In the first place, although Alley's name and mana were associated with the library profession's major projects, he was one of a relatively small but very talented and experienced group of senior librarians who had been instrumental in developing a comprehensive library system for the whole country in the context of the New Zealand Library Association. Several of these had been leaders in formulating projects which were grouped page 310in the public mind under the Alley label, and were at this time actively involved in promoting them. In some cases, in fact, Alley had recently formally withdrawn in order to avoid conflicts of interest, as current proposals reached the stage of negotiation between the library profession, as represented by the NZLA, and the government, knowing that there were others who could carry on. The NZLA was at the height of its powers at this time.

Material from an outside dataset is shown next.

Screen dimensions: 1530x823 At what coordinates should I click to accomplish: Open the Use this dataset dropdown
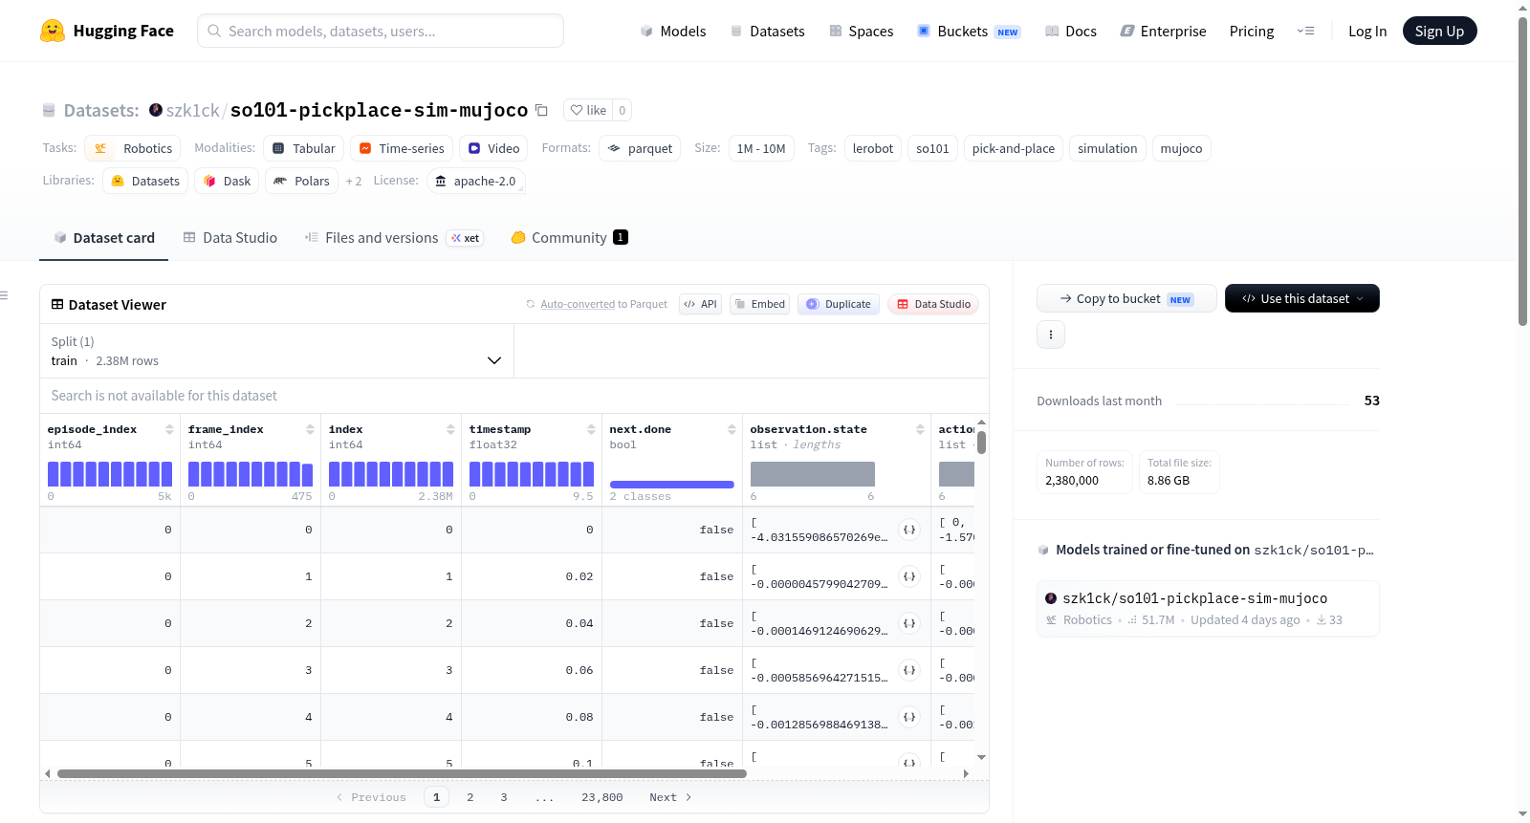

A second factor, which was equally important, was that, after working closely with him for 15 years, Graham Bagnall had become Alley's true right-hand man. Alley had other able lieutenants, but he and Bagnall had a special affinity in their wide-ranging ideas for the future of librarianship, in their understanding of political realities, and in such matters as their shared scepticism (not always justified) about the innocence of high-profile academics when they tried to understand real people. They had both graduated with well-deserved first-class degrees, but they did not regard the academic world with awe. Alley said of Bagnall, in his taped reminiscences, that 'his native powers, observation, insights, his reading, all contributed, showing … what can be done by people from their own efforts, on their own ground',97 and these qualities, much like his own, had drawn them together.